• **Document section**
_ _ _ _ _ _ _

Canada is among the highest spenders in the world when it comes to health care, spending more than $200 billion in 2012 – and yet, the state of health care in this country does not reflect this high spending. We are closer to the bottom compared to higher-income countries when it comes to quality of care.

The HCC report also found that despite Canada’s high spending on physician salaries, it has the lowest number of physicians per capita. There is clearly a void in our primary care system that has not been effectively filled by
physicians today and is contributing to the unsatisfactory performance of our overall health-care system.

Up to 80 per cent of the Canadian population are affected by some form of musculoskeletal condition. Imagine the burden it would take off our health-care system, if patients could go directly to a health-care provider who can actually help relieve their condition instead of being passed around from specialist to specialist, waiting months to get an appointment or a diagnostic procedure, only to be disappointed in the end.

As Dr. Jay Robinson, president of the British Columbia Chiropractic Association, puts it, “The analysis shows that when patients (with musculoskeletal conditions) are seen by a chiropractor the number of unnecessary referrals to specialists is reduced dramatically. Chiropractic treatment is saving our government health-care system a great deal of time and money.”

The chiropractic associations and colleges across Canada have done a great job in raising the profile of the profession within the health-care community and among the general public. But the work must continue.

As long as chiropractic treatment remains outside the realm of the provincial social health-care system, public access to much-needed neuromusculoskeletal expertise is limited to those with extended health-care benefits from their employers and a few who have the extra cash to pay for chiropractic treatment.

The HCC report is calling for pan-Canadian collaboration among health-care stakeholders across Canada to develop meaningful strategies to turn the health-care system around. Perhaps, this is a foot in the door for chiropractic to be heard in this important dialogue.

The chiropractic community definitely has the expertise and the evidence to back up its claim for recognition. Now it needs to just get in there and play with the big kids.

_ _ _ _ _ _ _

• **Source data**

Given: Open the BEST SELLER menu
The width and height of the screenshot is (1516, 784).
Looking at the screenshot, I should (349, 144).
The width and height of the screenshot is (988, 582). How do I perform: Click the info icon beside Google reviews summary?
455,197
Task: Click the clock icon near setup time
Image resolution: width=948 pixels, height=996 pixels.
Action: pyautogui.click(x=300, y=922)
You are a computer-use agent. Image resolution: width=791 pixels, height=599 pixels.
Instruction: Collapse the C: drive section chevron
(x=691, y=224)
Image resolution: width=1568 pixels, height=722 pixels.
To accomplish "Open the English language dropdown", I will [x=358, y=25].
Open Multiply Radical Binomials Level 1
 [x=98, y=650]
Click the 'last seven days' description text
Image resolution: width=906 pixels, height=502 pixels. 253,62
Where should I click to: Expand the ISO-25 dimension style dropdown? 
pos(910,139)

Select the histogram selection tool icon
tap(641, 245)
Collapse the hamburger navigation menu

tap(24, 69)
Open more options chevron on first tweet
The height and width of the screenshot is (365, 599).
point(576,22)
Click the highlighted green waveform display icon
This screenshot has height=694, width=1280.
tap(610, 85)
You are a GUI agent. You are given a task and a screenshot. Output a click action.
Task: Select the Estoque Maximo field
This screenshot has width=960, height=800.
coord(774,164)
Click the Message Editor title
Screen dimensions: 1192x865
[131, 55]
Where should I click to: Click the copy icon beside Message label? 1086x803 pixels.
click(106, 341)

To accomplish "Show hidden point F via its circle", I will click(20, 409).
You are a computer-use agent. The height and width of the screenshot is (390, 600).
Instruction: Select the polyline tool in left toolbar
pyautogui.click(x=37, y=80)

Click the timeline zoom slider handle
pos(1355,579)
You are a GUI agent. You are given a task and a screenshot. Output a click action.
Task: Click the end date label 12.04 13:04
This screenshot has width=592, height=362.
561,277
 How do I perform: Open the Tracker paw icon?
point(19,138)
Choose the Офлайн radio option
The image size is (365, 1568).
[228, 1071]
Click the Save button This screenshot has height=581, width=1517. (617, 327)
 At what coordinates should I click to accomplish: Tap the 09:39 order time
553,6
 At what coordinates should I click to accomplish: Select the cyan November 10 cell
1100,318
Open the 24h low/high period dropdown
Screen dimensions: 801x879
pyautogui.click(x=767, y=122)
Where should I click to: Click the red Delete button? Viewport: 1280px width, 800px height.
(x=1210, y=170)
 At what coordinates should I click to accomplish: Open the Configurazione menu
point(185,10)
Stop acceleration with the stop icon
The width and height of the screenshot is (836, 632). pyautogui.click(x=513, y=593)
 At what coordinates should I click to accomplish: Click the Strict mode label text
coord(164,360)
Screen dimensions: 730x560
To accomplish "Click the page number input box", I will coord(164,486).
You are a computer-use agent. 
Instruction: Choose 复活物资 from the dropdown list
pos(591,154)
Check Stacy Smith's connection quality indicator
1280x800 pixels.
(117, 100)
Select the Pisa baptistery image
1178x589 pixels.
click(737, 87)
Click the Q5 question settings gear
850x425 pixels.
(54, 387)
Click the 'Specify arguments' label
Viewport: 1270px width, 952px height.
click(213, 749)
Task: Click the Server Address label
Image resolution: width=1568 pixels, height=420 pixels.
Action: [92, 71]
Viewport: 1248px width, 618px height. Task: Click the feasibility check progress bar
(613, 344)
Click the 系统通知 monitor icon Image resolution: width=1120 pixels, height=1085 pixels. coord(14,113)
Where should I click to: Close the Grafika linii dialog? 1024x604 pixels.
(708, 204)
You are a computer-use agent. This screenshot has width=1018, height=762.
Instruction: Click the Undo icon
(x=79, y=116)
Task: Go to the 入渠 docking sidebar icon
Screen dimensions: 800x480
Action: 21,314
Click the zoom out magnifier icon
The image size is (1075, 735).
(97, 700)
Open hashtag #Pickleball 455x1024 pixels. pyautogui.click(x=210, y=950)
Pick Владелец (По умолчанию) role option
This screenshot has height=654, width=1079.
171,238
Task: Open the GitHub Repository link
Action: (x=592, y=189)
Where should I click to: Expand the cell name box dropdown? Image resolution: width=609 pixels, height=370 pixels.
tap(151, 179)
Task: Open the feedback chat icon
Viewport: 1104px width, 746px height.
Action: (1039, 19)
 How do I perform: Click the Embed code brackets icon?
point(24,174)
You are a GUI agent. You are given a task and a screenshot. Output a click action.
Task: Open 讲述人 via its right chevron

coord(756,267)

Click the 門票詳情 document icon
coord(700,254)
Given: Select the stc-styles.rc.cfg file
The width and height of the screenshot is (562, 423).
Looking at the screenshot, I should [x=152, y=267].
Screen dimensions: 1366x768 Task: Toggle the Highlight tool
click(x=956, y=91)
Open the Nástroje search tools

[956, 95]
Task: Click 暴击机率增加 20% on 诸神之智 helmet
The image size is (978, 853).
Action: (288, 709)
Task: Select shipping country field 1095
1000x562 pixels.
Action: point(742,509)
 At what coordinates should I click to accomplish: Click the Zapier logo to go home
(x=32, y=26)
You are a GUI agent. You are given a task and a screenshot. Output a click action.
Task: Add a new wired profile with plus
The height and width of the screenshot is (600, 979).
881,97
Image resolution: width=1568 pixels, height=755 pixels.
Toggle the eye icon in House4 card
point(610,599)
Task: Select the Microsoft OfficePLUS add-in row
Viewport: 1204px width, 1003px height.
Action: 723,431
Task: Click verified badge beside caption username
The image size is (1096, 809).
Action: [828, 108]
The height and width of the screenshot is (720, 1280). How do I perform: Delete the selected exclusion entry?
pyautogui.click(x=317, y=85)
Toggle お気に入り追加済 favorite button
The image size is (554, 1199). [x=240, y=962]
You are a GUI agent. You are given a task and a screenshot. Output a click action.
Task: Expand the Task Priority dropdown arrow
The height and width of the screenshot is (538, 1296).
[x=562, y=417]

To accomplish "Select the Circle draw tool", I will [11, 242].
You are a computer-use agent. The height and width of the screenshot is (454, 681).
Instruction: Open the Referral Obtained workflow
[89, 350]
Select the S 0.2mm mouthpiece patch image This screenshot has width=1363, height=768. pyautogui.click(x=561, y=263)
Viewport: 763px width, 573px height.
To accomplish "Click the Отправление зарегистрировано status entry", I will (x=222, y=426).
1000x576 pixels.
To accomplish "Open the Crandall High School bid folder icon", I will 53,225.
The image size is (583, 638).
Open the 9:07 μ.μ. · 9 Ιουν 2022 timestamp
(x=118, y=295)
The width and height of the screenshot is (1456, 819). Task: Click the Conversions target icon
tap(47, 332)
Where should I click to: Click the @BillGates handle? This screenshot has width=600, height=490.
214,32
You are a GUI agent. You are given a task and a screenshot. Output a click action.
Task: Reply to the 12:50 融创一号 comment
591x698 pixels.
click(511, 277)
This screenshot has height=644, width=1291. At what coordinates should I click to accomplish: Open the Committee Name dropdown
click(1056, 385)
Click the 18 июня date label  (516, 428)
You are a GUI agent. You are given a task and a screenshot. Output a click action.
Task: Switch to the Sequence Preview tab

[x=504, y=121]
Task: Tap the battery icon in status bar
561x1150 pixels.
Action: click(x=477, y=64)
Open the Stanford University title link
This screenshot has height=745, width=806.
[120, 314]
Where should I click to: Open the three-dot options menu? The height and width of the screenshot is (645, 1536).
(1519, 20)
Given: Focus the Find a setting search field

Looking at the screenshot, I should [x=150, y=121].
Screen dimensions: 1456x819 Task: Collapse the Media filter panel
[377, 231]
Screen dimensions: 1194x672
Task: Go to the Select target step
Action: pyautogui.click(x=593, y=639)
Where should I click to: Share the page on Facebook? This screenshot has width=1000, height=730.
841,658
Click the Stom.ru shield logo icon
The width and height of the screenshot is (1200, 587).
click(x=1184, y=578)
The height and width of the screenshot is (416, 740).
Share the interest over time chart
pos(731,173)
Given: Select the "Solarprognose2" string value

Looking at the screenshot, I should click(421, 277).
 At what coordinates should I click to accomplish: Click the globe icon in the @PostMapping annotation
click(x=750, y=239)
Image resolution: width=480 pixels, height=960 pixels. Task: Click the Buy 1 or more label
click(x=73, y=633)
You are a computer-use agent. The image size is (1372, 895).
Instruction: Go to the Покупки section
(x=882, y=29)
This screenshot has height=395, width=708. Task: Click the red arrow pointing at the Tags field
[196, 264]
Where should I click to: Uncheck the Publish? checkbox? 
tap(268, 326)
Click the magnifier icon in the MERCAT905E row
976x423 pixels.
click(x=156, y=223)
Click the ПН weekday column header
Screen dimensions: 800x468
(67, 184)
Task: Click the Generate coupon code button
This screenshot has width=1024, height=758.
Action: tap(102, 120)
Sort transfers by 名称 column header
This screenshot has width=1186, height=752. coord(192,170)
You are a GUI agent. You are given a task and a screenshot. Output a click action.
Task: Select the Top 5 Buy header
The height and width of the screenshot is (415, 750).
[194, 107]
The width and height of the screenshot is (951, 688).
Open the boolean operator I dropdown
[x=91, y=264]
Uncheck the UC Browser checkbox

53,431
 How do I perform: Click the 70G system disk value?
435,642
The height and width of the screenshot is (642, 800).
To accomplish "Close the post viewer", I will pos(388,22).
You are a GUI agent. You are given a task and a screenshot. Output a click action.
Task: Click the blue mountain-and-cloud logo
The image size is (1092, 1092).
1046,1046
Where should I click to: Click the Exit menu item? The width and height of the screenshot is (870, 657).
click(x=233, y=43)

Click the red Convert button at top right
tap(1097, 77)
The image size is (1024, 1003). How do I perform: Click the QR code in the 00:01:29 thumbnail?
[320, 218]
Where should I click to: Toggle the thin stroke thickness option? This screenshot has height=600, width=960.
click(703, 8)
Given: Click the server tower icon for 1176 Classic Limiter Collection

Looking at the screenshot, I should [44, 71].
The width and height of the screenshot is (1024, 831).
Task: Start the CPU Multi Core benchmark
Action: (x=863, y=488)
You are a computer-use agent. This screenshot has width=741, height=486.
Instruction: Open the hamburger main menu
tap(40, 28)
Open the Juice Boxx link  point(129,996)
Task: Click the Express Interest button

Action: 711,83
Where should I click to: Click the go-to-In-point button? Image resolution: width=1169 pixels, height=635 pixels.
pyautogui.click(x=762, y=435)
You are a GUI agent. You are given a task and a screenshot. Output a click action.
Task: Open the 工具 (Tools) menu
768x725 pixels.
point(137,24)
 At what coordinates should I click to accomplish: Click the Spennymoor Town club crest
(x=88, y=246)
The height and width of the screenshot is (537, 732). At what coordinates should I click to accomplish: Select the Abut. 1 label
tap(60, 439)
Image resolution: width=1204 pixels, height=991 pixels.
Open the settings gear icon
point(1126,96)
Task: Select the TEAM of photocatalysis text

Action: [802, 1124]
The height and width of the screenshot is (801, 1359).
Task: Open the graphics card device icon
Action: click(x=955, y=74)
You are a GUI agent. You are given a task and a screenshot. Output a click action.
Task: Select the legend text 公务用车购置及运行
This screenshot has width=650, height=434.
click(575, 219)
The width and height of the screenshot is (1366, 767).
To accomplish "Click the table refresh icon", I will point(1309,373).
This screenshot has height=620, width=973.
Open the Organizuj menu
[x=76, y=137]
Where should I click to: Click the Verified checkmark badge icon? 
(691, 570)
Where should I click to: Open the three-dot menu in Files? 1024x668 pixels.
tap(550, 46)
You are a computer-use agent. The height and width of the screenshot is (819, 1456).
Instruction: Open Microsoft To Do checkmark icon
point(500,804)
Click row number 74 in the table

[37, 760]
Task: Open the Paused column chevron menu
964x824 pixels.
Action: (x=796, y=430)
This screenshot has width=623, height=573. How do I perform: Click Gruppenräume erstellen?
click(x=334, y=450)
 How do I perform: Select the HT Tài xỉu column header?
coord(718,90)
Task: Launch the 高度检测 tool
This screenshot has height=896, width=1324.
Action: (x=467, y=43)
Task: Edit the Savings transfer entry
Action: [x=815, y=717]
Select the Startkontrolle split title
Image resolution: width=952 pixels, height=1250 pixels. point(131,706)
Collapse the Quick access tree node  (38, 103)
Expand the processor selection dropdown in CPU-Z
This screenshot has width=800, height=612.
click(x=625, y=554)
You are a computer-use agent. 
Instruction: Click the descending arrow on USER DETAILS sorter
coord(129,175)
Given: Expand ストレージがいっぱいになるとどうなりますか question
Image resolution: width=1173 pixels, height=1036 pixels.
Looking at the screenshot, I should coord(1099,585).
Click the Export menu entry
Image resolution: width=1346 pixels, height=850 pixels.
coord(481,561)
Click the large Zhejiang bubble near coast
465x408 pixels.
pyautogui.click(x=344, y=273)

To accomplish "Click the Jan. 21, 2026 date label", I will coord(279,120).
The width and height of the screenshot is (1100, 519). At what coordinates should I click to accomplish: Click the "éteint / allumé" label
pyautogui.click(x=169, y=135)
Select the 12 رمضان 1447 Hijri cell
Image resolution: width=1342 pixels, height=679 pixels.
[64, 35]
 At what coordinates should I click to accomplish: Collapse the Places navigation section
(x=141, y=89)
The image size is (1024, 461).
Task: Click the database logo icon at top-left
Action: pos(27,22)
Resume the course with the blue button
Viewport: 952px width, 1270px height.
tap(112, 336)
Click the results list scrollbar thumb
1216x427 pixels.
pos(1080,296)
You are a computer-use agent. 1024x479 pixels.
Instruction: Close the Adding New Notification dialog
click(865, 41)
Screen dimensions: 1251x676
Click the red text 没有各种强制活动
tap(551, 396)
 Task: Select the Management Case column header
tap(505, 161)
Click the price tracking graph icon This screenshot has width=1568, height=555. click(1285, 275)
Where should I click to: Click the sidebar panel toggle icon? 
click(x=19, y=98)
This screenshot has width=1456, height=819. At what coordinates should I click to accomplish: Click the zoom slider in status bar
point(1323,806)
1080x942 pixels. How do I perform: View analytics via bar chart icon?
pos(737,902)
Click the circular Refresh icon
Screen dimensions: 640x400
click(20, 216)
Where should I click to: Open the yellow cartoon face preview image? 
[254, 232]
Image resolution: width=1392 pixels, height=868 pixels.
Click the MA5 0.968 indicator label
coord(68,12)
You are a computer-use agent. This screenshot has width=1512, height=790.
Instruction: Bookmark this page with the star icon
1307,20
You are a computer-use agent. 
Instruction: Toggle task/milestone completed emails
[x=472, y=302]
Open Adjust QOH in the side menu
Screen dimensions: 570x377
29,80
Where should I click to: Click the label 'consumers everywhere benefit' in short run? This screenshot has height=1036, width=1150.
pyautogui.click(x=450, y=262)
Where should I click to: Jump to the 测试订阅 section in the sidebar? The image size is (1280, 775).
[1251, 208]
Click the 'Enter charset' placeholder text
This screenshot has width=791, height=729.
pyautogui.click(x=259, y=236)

_ _ _ _ _ _ _

• **What the task requires**
In the text on chiropractic care and Canadian health care, how much did Canada spend on health care in 2012? The entries are not needed for this work.

• **Response area**
More than $200 billion.